If the Civil War had been fought with jewelry instead of guns, U.S. history might have been quite different. The Deep South may no longer be known for its cotton crop, but after the 1998 JCK Retail Design Competition, there’s no doubt about its pool of talented jewelers! In fact, one of this year’s winners, Jewelsmith of Durham, N.C., is back for its third time in the winner’s circle, a pretty impressive feat in a contest only five years old.
The fifth annual JCK Retail Design Competition drew more than 200 entries. The contest was created to encourage innovative custom design work and recognize outstanding design talent in the retail sector of the jewelry industry. Entries were judged on the basis of wearability, salability, originality and innovative use of techniques and materials.
This year, pearls and color figured prominently in the winning pieces.

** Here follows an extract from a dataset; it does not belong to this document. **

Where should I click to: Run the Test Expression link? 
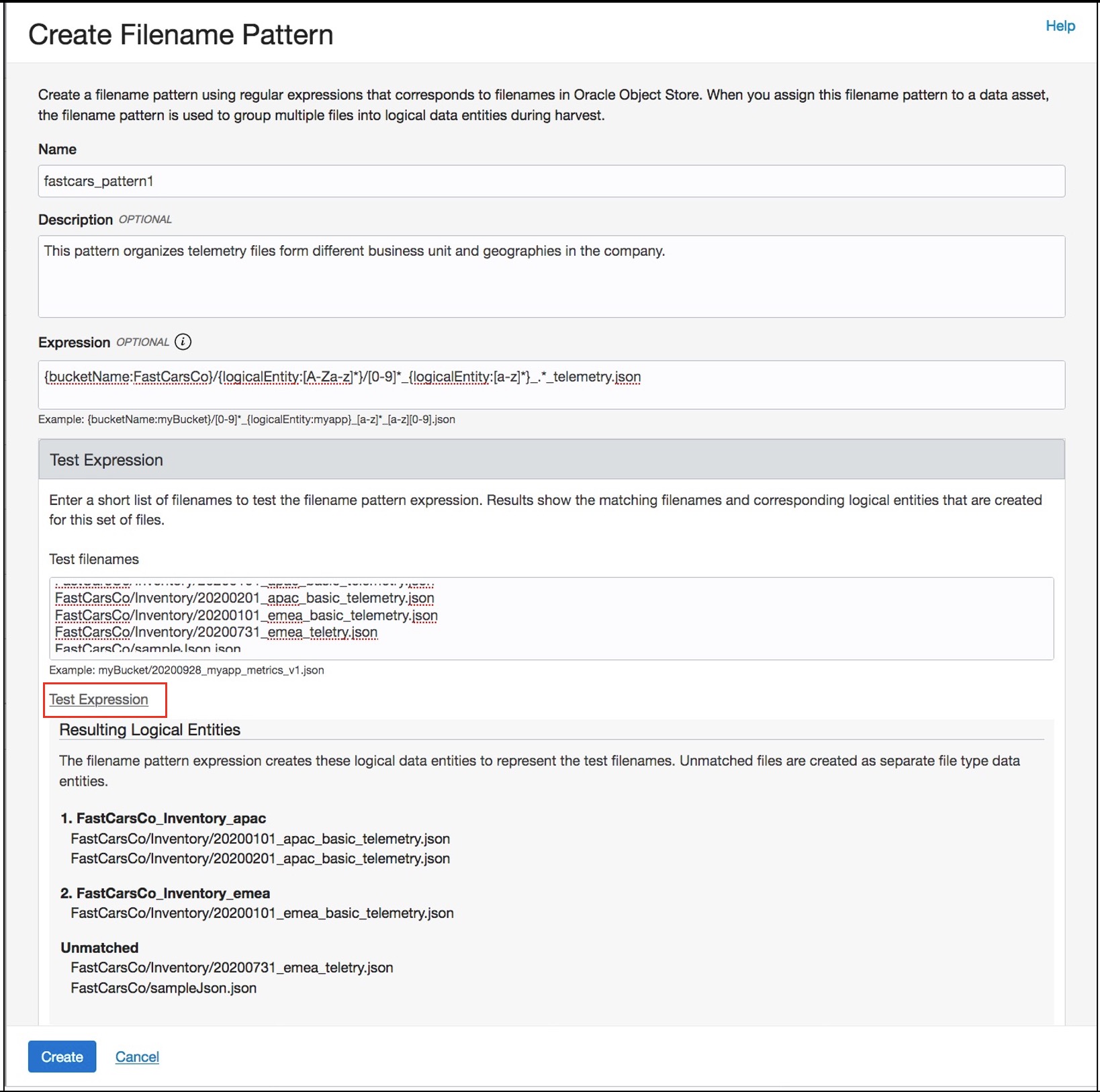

Three of the six winners used pearls, while four of the six featured colored gemstones or colored diamonds. Interestingly, none of this year’s winning pieces was executed in platinum, though many of the entries overall were platinum.
There were three categories for competition: retail price under $2,000; retail price from $2,000 to $5,000; and retail price over $5,000. Jewelers were asked to submit photographs of finished pieces created in the past 18 months by a full- or part-time employee of a retail jewelry store or fine jewelry department. Pieces were to be originally designed; those using pre-manufactured mountings or created by freelance designers or job shops were not eligible.
This year’s judging panel included Colleen Caslin, U.S. vice president of marketing for Asprey New York; Julianne Jaffe, partner in the design firm J.J. Marco, New York; and Robin Garin Rotstein, a two-time consecutive Diamonds-International Award winner who is now creating a new signature couture collection for New York-based Kwiat.
The winner in the $5,000 and over retail price category was John W. Barnes, master jeweler at Parker’s Karat Patch, Asheville, N.C. His winning entry was a hand-fabricated, one-of-a-kind butterfly necklace in 18k gold and enamel, with 3.91 cts. of diamonds, a red tourmaline and a tsavorite garnet.
“You can tell whoever designed this really thought about the neck and how it was going to lay on the neck,” observed Rotstein, who received a 1996 Diamonds-International Award for a rigid neckpiece design.
The runner-up in the category was a 14k white gold ring with a 16.22-ct. tanzanite and 1.44 cts. of diamonds, designed by Jean Boyadjian, a custom jeweler in Boston.
In the $2,000 to $5,000 retail price category, the winner was Michael Wyckoff, head designer at Montanari Fine Art Jewelers, Kansas City, Mo., for his women’s ring in 14k white gold with 18k yellow gold accents and a 4.15-ct. center aquamarine. The ring also had diamond accents totaling .45 ct. Caslin liked how the ring balanced a pretty, feminine design with good, substantial presence.
The runner-up in the category was Bradney W. Simon, master jeweler at Smithworks Fine Jewelry, Spartanburg, S.C. His entry was an 18k yellow gold ring featuring an 11-mm South Sea pearl and .60 ct. total of white and fancy yellow diamonds.
Ken Weston, goldsmith at Jewelsmith in Durham, N.C., returned to the winners’ list for a second consecutive year. His 1998 entry in the under $2,000 category was an 18k gold pendant with a Tahitian pearl. Jaffe called the piece simple, timeless, elegant and effective.
The runner-up in this category was a pair of pearl cascade drop earrings with eight pearls each, ranging from 2 mm to 9 mm, and a .05-ct. diamond accent at the bottom. The designer was Barbara Sherrick, former goldsmith at Jack Seibert Goldsmith/Jeweler, Columbus, Ohio.
The judges were impressed with the caliber of entries overall and observed that many of the pieces had what they called a “craft feel,” different from a more traditional fine jewelry approach. They also were intrigued by Jewelsmith’s repeated wins – in 1997 and 1998 with Weston’s designs and in 1995 with a design by goldsmith Philip Dismuke.
“If a store is consistently winning these contests, there’s a reason. Obviously, there’s some pretty serious talent there,” said Jaffe.